Thousands denounce death sentences for anti-government protesters, and solidarity protests in Saudi Arabia and Pakistan.

     Shia Muslims protested against a ruling by Bahrain's military court sentencing Shia protesters to death [AFP]

    Thousands of Bahraini Shia Muslims have gathered before a revered cleric to denounce death sentences given to protesters over anti-government rallies crushed last month in the Gulf kingdom.

    The verdict, handed down by a military court a day earlier to four men accused of killing two policemen in violent protests last month, could intensify sectarian tension in the Sunni Muslim-ruled state that hosts the US Navy's Fifth Fleet.
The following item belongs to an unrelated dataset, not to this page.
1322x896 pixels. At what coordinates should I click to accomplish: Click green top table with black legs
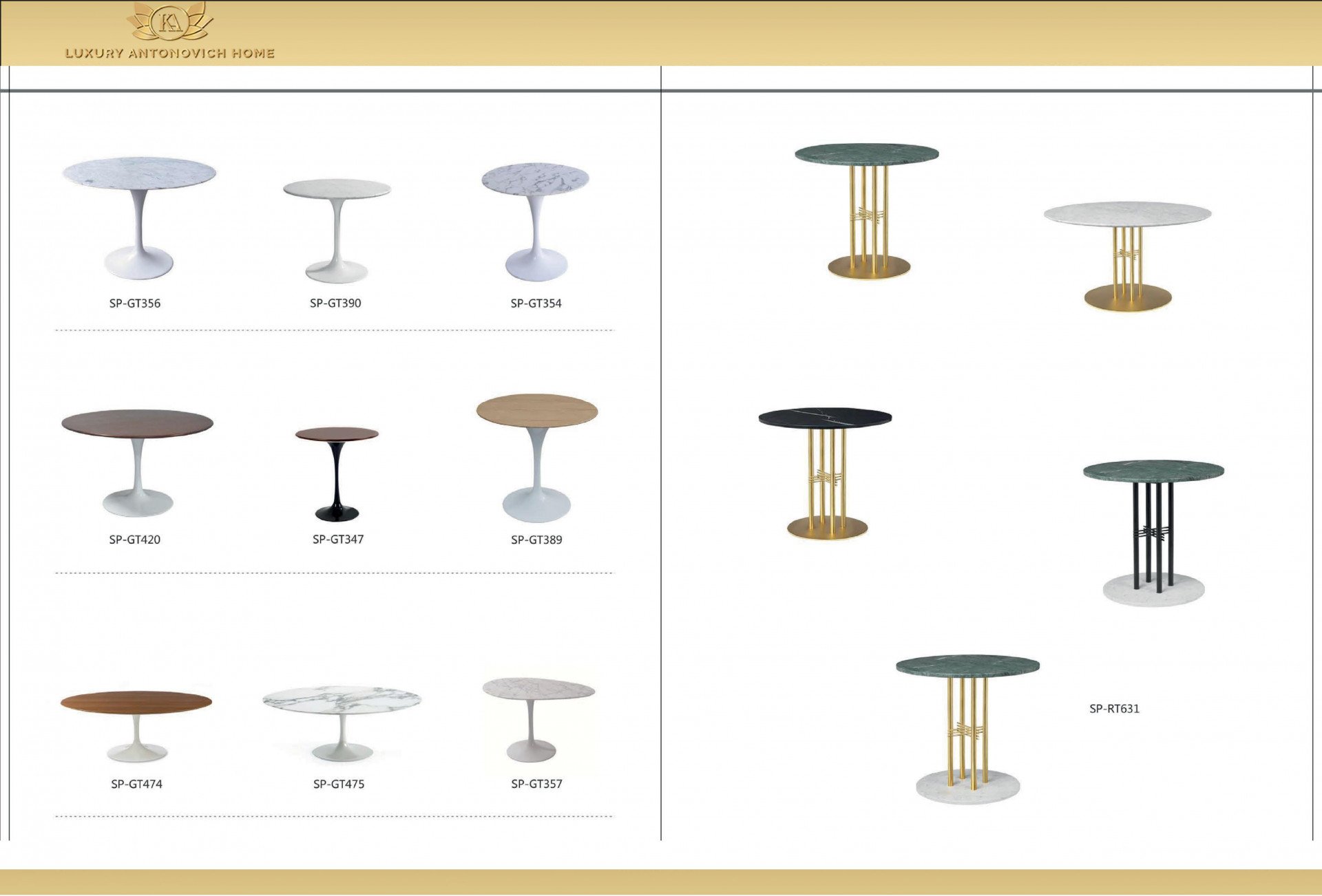(x=1153, y=532)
    "It's not true that they killed them," a man who identified himself only as Moussa said, after praying at the mosque of Sheikh Issa Qassim, as a police helicopter circled overhead.

    "The government made it up just like a movie."

    He was referring to video footage that Bahraini authorities have circulated showing the two policemen smashed by a vehicle that sped through a crowd of protesters, some of whom appeared to then trample and kick the fallen men.

    Police kept a tight grip on roads leading to the village where the mosque is located, turning back many vehicles.

    The rulings were only the third time in over 30 years that a death sentence had been given to a Bahraini citizen.

    The seven defendants were tried behind closed doors on charges of premeditated murder of government employees,  charges which their lawyers  denied.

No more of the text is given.